SOD canker hosts differ in their relative susceptibility to P. ramorum. Tanoak appears to be more susceptible than the oak species (see 1.5. Stand-Level SOD Impacts. Among oaks, coast live oak appears to be more susceptible than California black oak.
Tanoaks are susceptible to trunk cankers, foliar infections, and twig cankers over their enter lifespan. In contrast, oaks susceptible to SOD rarely develop twig infections (see 1.2.2 SOD in Oak / California bay Forests) and cankers generally do not develop on trunks less than 10 cm in diameter. Large diameter oaks show a higher incidence of SOD cankers than do small diameter oaks.
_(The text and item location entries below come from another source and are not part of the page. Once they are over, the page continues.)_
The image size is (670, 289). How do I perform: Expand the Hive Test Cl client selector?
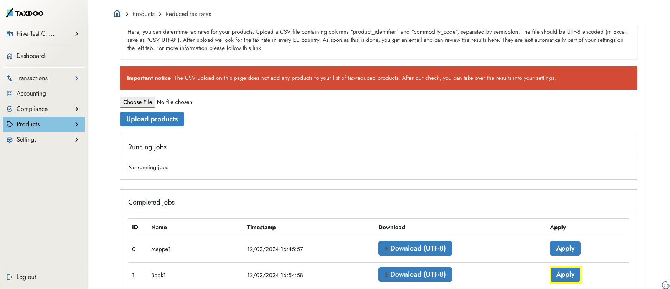tap(44, 34)
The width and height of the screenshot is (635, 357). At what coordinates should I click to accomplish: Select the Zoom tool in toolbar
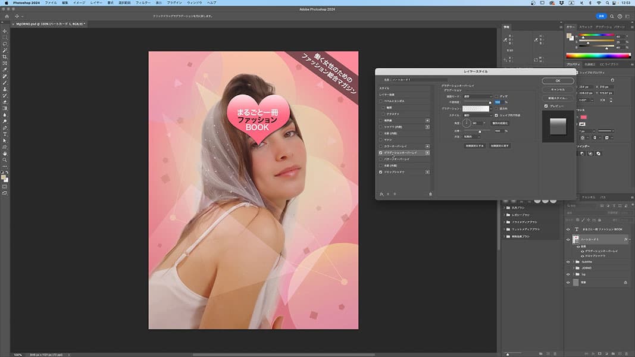[5, 159]
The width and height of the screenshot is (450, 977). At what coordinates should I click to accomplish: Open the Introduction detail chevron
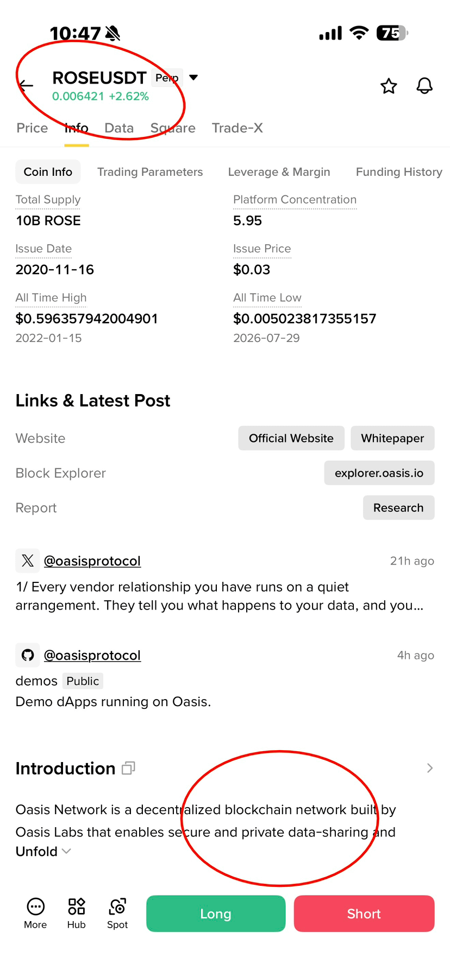[x=430, y=768]

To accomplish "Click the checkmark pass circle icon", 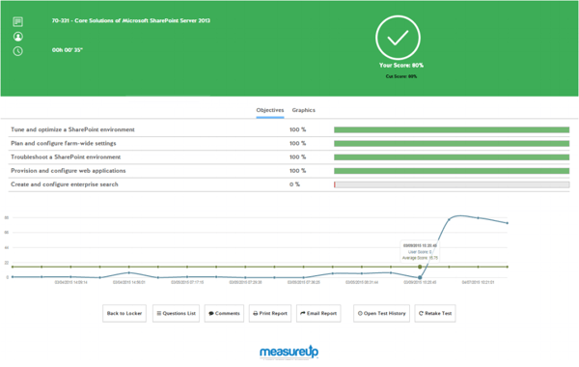I will coord(398,38).
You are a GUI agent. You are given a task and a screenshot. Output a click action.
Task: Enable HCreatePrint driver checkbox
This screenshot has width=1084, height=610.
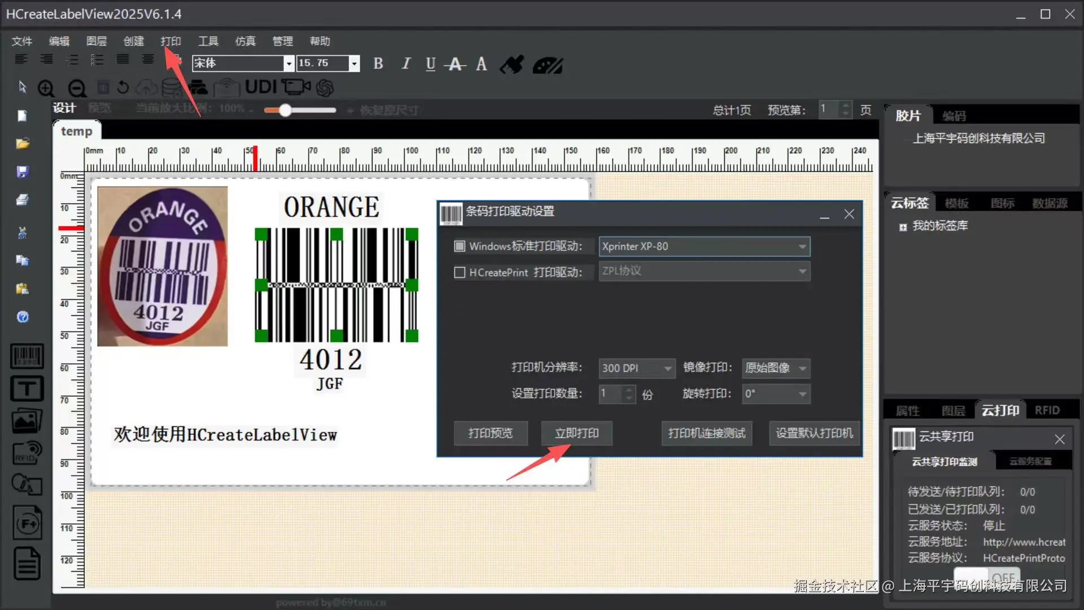point(460,272)
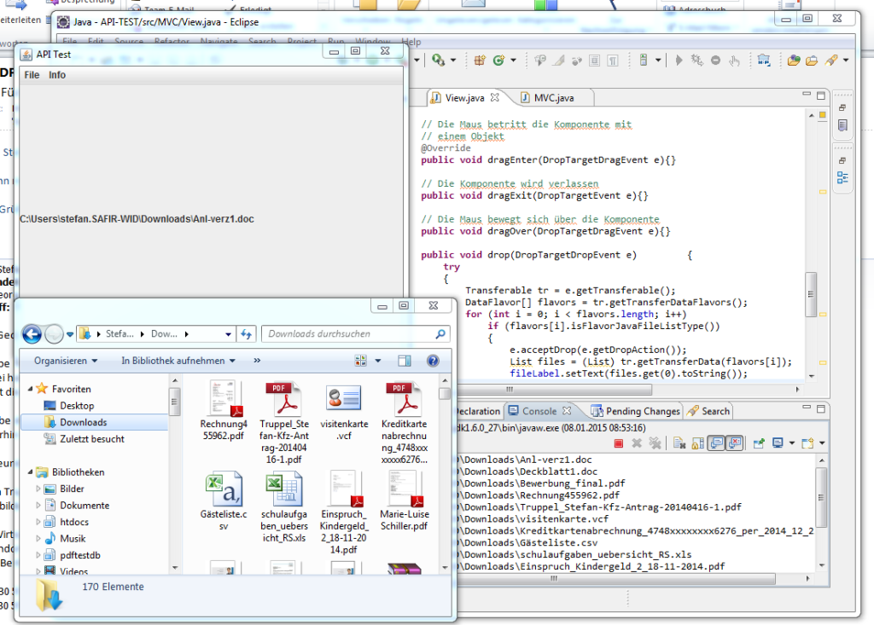Image resolution: width=874 pixels, height=625 pixels.
Task: Remove all terminated launches from Console
Action: pyautogui.click(x=656, y=443)
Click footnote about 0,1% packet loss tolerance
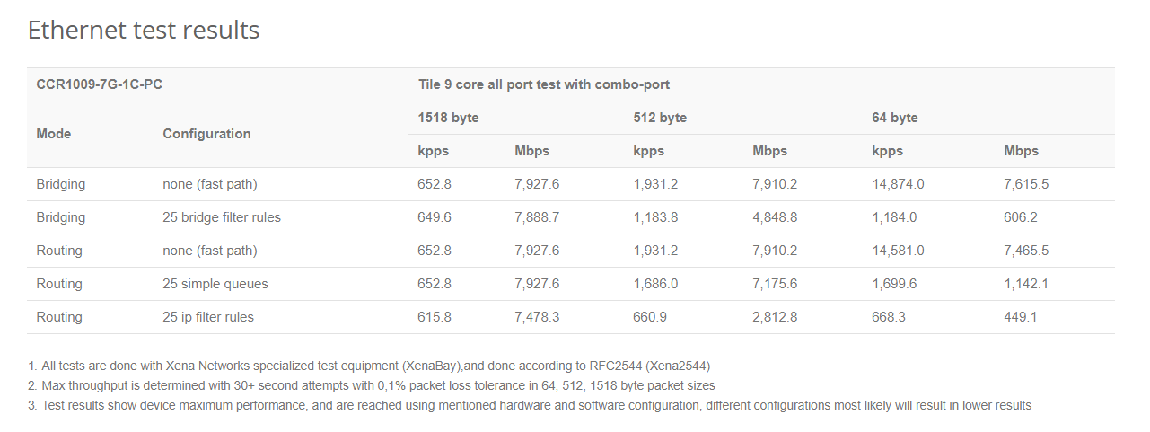1150x432 pixels. (x=372, y=386)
As oak stem diameter increases, so does bark thickness. The bark of tanoak and most susceptible oaks has a thick layer of living phloem tissue. Phloem is the primary tissue that P. ramorum invades when it forms trunk cankers (see 1.4 SOD Development on Trunk Canker Hosts). In coast live oak, bark thickness is a better predictor of SOD risk than is trunk diameter (Swiecki and Bernhardt 2005). Coast live oaks with thicker bark tend to be infected more readily and show faster rates of disease progress.
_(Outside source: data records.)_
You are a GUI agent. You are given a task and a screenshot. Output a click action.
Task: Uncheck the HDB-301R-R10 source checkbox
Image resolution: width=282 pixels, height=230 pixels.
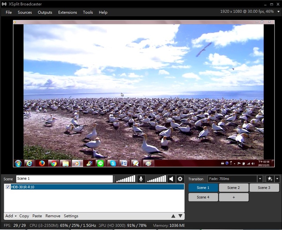8,187
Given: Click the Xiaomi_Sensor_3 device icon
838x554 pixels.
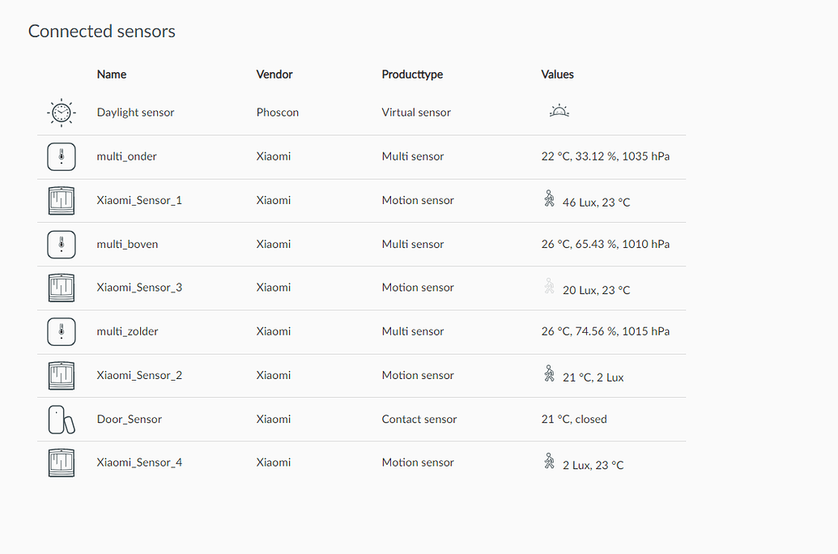Looking at the screenshot, I should 61,288.
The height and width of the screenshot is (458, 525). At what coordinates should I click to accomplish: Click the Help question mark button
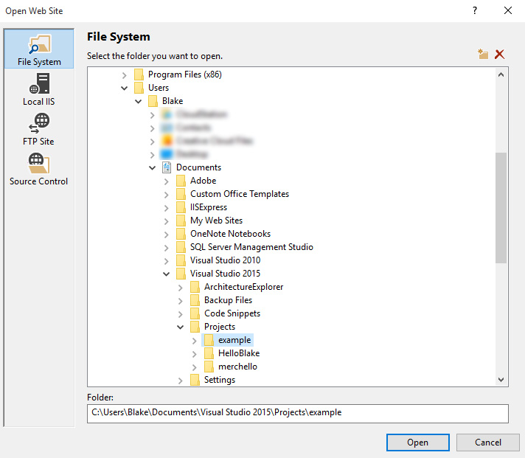click(x=474, y=10)
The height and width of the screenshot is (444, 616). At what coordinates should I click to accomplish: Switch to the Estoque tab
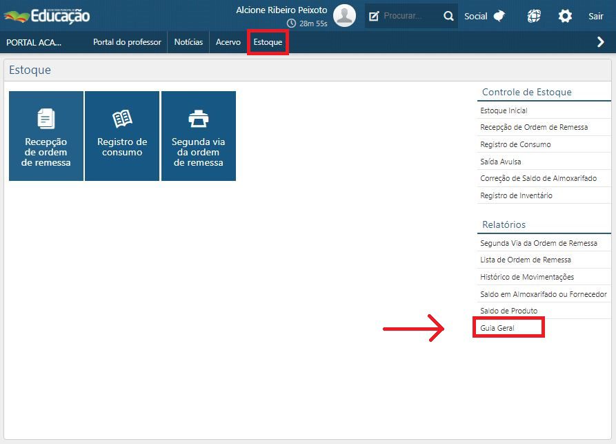pos(268,42)
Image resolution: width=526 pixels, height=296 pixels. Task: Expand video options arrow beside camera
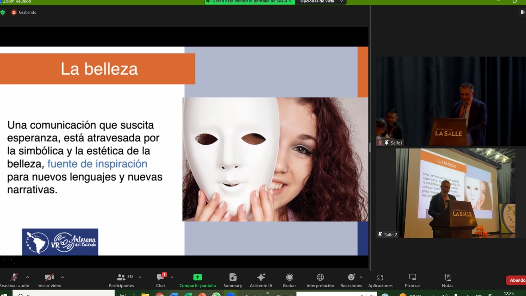point(62,277)
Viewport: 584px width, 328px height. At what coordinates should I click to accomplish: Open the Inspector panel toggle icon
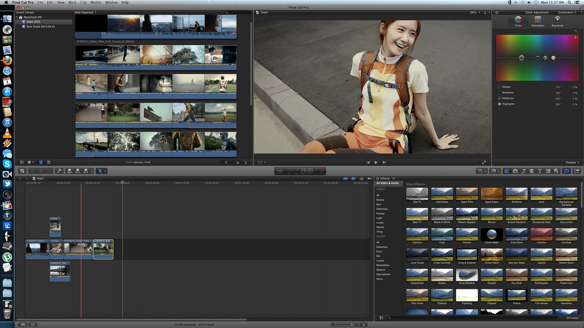[566, 171]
Large tree canopies may also capture higher amounts of inoculum than smaller trees (see 184.108.40.206. California bay–oak distance and disease risk ). This may also contribute to the greater incidence of SOD seen in large trees.
Unlike diseases that preferentially attack stressed trees, P. ramorum canker is more likely to affect relatively vigorous, faster growing coast live oaks (Swiecki and Bernhardt 2005). Oaks that are growing slowly because of suppression, water stress, or severe wood decay are less likely to be infected than more dominant, healthier, trees. Faster growing coast live oaks develop wide bark fissures with unweathered brown bark as a result of rapid bark expansion. New infections are often associated with these fissures (fig. 1-3), which may be preferred sites for infection by P. ramorum. Slow growing coast live oaks that show weathered gray color in almost all bark fissures are less likely to be infected by P. ramorum (Swiecki and Bernhardt 2004, 2005).